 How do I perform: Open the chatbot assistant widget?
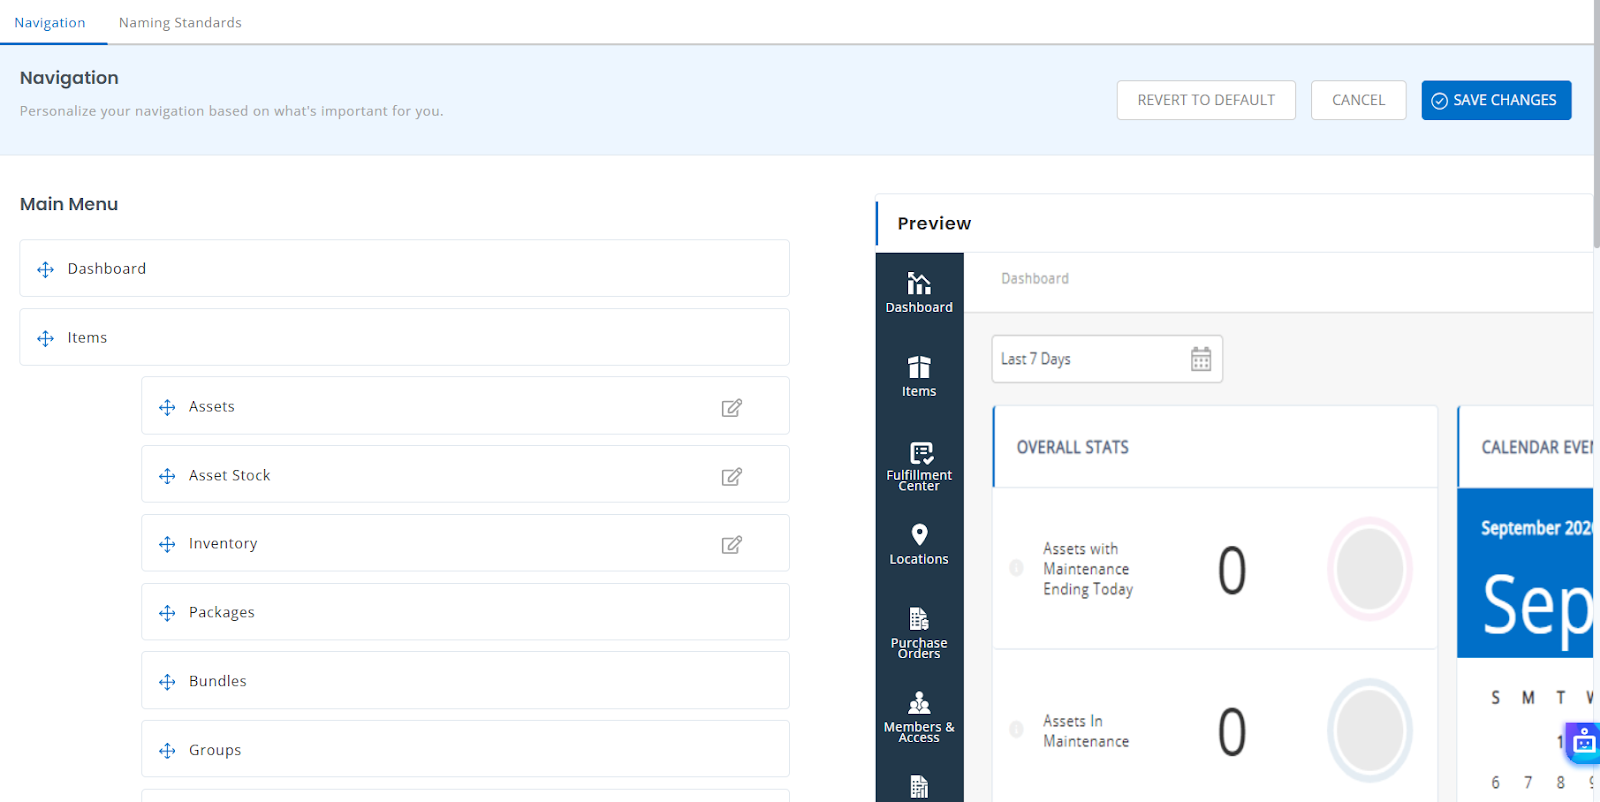[x=1583, y=743]
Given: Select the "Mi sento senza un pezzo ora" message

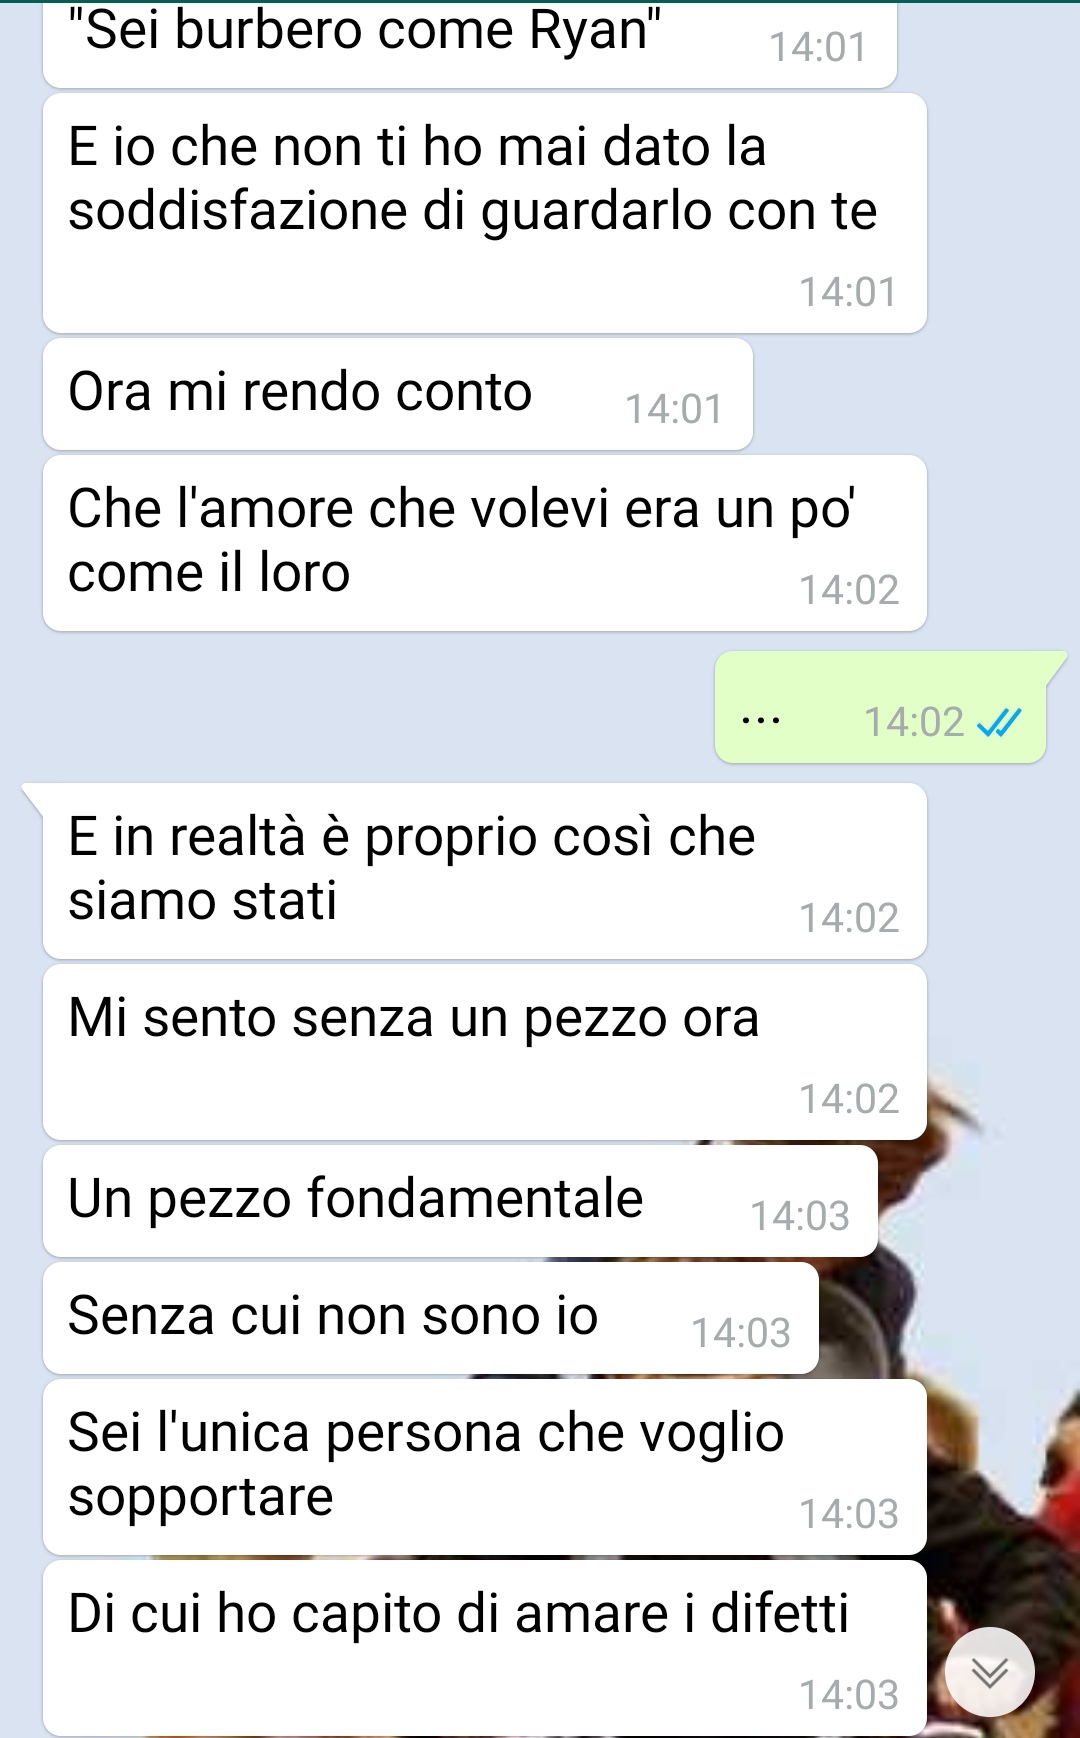Looking at the screenshot, I should click(484, 1052).
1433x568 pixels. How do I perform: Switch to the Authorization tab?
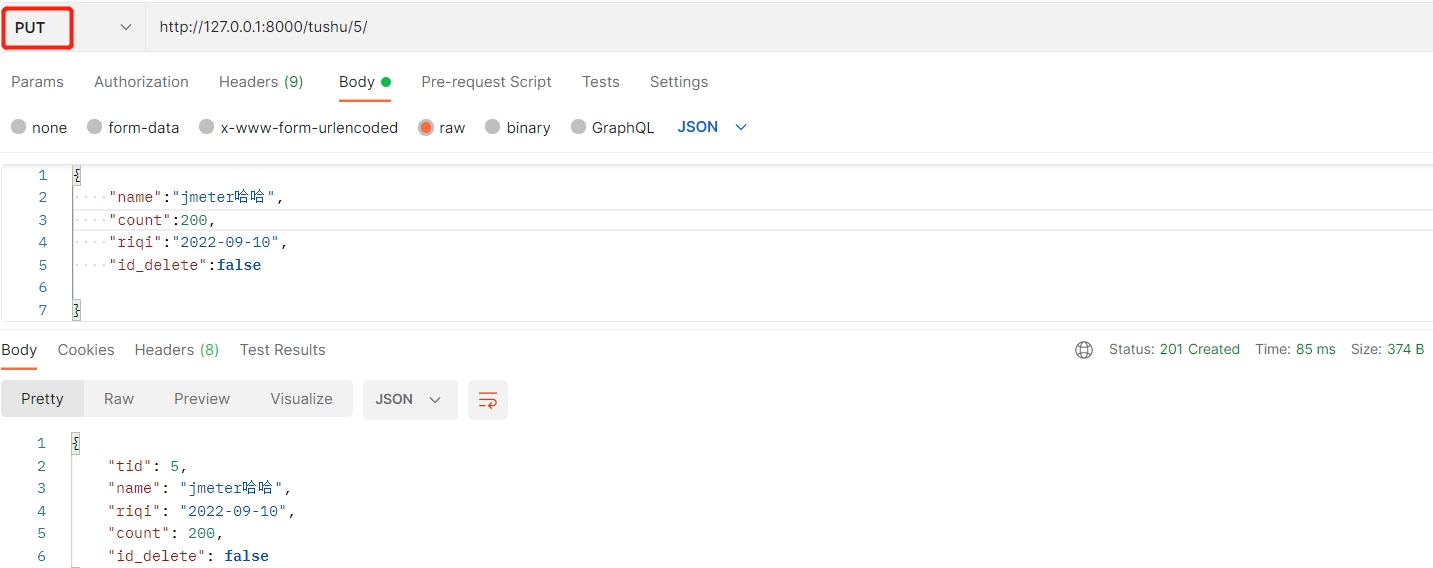[141, 82]
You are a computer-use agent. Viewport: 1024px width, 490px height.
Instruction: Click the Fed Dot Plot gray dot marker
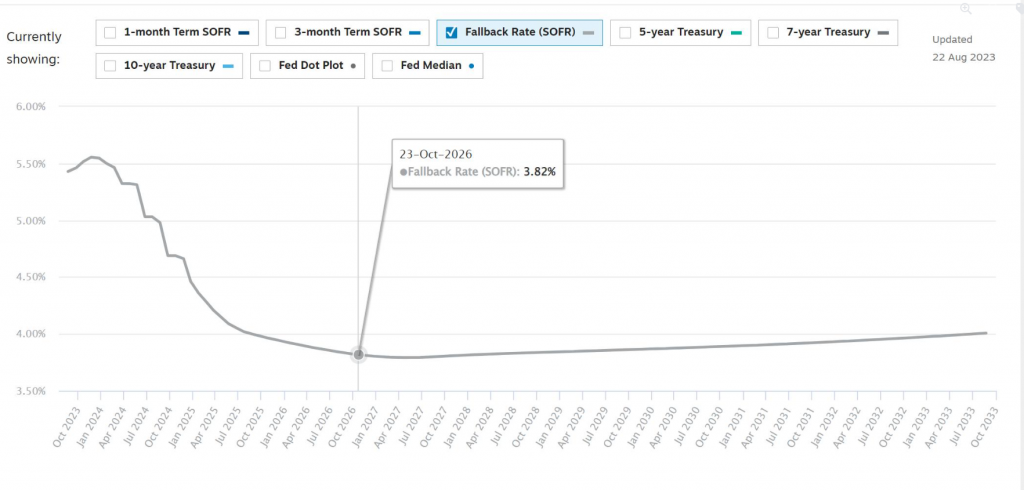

++++++++

(ACTIVITY) When you copy the listing, keep every line exactly as it is but leave out all images.

(TASK RESPONSE)
 How do I perform: Open the chatbot assistant widget?
[x=1583, y=743]
Given: Select the "Mi sento senza un pezzo ora" message

Looking at the screenshot, I should click(484, 1052).
1433x568 pixels. How do I perform: Switch to the Authorization tab?
[141, 82]
You are a computer-use agent. Viewport: 1024px width, 490px height.
Instruction: Click the Fed Dot Plot gray dot marker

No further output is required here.